EXERCISE AIM: Search the material for lines containing the word "tree", and copy each one.

DATASET EXCERPTS:
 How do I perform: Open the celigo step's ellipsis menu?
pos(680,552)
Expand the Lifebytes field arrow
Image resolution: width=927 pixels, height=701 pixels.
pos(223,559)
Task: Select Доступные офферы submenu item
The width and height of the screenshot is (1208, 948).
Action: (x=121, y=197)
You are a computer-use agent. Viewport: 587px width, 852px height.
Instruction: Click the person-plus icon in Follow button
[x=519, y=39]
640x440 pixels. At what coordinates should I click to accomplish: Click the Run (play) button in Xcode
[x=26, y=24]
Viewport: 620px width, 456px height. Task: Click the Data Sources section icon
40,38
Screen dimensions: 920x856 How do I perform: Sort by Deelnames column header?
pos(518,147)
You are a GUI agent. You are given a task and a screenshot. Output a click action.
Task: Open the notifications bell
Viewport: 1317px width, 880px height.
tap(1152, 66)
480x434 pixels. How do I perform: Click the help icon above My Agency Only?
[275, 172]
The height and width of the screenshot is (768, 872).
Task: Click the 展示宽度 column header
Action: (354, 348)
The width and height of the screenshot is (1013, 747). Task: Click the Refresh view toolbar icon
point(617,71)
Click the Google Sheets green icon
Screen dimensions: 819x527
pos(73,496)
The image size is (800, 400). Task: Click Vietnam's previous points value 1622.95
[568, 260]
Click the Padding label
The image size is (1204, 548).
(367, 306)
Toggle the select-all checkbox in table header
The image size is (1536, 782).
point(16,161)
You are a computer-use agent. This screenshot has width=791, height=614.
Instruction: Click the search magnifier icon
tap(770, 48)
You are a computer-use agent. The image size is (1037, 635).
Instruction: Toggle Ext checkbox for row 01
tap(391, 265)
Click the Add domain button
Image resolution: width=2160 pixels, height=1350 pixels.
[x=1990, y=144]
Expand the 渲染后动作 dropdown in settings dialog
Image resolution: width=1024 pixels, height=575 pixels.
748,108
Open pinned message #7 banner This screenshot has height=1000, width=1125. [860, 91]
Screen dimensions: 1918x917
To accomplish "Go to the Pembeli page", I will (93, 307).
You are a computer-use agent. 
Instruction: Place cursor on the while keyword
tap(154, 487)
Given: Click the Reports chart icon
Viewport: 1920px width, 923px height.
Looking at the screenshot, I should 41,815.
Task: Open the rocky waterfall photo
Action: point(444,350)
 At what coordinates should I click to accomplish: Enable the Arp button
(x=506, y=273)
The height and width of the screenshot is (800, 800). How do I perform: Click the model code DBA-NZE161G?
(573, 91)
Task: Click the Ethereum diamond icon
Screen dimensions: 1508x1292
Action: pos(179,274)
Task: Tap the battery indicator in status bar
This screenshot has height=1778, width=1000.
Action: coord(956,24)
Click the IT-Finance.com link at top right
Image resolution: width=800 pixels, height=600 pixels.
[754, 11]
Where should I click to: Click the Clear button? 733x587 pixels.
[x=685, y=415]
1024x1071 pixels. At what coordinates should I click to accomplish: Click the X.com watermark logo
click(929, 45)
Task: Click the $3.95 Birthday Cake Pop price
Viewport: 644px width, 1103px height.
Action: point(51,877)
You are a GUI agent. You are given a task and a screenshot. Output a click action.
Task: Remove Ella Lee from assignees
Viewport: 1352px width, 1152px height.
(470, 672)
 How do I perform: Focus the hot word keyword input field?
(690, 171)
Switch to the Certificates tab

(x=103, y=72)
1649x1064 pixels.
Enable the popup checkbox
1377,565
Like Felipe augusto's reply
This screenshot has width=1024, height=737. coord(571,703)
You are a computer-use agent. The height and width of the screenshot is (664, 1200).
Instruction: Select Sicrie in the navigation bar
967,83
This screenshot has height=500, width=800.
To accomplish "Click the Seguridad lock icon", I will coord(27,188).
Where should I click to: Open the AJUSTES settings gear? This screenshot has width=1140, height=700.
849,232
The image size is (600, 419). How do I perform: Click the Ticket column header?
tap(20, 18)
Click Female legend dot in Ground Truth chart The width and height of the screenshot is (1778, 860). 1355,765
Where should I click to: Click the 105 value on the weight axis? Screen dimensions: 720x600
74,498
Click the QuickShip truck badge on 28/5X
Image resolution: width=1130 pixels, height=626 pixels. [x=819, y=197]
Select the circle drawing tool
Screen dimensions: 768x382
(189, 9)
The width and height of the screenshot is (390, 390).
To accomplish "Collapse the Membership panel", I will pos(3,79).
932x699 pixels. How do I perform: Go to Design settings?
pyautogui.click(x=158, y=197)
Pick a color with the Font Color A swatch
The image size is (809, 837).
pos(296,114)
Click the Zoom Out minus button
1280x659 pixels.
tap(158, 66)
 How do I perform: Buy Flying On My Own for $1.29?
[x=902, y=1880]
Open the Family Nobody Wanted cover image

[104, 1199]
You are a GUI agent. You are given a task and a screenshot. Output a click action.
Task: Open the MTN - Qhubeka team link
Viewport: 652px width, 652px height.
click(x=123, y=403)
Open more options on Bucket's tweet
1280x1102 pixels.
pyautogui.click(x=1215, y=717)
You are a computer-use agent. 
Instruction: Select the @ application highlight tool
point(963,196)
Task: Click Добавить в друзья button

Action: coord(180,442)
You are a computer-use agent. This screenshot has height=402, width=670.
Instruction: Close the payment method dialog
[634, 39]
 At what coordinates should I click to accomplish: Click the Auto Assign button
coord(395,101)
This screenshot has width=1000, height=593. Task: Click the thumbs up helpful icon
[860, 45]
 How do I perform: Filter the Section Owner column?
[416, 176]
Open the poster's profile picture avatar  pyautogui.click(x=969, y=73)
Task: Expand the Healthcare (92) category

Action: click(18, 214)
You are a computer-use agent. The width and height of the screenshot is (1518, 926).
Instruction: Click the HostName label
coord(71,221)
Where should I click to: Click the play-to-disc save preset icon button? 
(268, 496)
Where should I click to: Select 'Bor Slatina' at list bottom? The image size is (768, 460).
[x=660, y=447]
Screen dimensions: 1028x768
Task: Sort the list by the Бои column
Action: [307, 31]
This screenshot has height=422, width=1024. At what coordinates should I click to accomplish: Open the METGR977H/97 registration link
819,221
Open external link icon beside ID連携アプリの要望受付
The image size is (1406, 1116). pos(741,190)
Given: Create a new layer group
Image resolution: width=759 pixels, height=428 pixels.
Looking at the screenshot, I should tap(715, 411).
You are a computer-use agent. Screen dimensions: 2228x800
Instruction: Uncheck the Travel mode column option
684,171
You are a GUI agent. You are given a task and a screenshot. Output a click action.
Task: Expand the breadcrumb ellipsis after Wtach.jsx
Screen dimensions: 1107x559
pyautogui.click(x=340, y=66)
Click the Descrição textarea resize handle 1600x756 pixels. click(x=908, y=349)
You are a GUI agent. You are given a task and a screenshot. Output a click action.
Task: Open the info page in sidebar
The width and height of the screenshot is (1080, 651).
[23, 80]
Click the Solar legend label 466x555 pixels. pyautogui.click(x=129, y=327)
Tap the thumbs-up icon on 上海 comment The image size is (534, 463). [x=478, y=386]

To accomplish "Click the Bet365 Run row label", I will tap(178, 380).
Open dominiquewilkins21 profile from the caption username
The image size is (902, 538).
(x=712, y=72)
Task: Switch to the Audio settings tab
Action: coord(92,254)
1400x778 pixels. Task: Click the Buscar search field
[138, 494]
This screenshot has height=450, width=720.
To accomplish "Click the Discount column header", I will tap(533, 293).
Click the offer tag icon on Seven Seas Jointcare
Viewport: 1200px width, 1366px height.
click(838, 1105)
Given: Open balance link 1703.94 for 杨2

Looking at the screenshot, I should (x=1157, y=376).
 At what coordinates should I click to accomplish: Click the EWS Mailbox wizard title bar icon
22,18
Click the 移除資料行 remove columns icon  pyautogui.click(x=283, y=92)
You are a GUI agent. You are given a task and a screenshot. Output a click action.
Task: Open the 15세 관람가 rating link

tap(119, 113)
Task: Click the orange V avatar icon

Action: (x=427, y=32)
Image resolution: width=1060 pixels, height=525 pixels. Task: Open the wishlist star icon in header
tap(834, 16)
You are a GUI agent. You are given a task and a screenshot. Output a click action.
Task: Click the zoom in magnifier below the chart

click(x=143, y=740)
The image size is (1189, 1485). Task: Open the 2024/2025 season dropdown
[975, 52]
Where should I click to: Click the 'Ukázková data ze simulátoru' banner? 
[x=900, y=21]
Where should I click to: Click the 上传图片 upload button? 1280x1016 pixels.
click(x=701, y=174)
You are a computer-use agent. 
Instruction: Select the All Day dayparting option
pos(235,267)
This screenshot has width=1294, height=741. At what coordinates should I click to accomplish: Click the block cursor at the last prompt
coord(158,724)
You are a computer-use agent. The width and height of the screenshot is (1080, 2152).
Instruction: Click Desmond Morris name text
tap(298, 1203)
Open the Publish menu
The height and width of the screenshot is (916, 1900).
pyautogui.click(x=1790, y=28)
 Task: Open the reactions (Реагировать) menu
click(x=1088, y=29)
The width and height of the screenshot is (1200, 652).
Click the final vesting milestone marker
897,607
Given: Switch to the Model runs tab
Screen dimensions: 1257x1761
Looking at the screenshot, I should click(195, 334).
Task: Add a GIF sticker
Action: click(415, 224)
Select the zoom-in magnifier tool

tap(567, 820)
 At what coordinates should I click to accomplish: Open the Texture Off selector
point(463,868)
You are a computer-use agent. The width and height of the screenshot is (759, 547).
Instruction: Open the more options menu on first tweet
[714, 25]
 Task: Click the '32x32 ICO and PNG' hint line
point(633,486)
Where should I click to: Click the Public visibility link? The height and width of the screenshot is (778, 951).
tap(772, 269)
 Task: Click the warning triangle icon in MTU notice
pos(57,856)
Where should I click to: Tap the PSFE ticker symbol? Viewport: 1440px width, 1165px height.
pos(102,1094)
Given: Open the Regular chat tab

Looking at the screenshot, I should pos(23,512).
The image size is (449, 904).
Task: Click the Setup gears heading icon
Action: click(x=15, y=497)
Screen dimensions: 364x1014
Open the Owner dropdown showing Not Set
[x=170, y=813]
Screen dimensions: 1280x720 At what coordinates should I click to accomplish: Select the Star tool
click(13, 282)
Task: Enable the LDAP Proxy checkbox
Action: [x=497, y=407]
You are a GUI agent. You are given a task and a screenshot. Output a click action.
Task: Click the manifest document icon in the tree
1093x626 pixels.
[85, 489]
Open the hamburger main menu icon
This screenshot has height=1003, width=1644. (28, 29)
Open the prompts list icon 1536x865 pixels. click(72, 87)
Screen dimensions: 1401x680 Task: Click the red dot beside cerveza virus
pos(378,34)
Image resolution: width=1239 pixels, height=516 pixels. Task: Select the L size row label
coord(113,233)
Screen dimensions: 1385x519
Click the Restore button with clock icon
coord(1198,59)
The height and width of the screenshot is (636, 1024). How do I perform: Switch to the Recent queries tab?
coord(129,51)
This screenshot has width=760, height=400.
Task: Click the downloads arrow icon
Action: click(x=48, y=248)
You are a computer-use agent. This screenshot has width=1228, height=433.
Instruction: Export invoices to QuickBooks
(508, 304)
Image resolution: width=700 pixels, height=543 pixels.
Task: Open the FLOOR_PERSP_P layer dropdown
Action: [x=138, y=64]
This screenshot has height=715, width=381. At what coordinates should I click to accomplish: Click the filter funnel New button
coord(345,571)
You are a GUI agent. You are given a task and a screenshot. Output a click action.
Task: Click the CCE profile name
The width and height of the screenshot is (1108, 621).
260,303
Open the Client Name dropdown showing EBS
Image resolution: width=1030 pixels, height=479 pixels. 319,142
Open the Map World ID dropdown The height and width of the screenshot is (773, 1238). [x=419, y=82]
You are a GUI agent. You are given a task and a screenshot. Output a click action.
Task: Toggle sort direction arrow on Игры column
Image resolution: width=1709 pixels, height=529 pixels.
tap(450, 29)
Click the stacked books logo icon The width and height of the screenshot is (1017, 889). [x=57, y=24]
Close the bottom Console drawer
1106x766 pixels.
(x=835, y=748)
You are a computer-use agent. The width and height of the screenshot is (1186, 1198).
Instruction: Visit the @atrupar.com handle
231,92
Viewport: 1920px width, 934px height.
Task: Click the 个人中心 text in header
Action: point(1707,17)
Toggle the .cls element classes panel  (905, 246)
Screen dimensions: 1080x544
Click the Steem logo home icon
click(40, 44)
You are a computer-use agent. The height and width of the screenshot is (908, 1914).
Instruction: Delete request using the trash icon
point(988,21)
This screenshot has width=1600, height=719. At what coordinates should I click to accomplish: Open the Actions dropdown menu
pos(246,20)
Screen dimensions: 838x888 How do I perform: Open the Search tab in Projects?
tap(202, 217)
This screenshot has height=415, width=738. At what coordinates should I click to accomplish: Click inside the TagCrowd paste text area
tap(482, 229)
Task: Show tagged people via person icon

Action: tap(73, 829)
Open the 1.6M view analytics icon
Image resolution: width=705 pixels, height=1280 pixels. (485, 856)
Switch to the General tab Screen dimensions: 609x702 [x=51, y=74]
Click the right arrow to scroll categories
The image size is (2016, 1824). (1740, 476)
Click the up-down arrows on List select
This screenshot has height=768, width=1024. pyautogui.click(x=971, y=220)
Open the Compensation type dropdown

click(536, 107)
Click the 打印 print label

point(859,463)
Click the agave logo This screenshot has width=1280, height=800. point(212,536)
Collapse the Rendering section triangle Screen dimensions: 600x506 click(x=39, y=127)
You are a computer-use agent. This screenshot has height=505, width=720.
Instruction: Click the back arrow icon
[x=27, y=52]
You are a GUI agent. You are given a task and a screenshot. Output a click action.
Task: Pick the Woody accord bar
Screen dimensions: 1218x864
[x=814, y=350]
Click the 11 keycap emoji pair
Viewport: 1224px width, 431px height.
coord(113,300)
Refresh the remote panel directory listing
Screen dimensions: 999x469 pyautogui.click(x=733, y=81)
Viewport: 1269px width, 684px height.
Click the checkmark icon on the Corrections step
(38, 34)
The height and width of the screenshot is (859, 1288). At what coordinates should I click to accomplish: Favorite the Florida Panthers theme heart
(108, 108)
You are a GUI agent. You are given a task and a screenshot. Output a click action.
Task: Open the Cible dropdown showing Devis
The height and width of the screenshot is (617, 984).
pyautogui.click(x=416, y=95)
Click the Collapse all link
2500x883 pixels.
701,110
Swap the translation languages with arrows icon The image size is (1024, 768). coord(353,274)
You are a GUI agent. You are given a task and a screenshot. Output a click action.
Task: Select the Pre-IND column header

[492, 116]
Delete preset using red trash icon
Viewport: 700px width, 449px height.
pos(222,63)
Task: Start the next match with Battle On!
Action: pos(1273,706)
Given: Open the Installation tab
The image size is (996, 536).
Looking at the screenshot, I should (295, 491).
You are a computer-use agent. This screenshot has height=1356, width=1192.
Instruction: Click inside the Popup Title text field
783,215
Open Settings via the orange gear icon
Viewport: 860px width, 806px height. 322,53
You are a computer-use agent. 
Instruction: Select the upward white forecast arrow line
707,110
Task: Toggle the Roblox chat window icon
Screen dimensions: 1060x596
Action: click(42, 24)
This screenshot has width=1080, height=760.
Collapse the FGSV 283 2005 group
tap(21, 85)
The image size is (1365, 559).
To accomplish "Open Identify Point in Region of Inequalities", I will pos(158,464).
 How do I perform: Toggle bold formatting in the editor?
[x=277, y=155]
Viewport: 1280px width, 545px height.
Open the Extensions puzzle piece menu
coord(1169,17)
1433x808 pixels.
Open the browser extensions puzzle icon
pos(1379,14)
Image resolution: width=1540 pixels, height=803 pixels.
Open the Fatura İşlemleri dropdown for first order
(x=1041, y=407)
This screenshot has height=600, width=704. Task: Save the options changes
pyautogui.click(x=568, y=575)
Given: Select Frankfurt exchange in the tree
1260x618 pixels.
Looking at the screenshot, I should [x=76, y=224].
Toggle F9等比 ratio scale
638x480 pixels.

EXERCISE RESULT:
Task: Click the manifest document icon in the tree
Given: Select Frankfurt exchange in the tree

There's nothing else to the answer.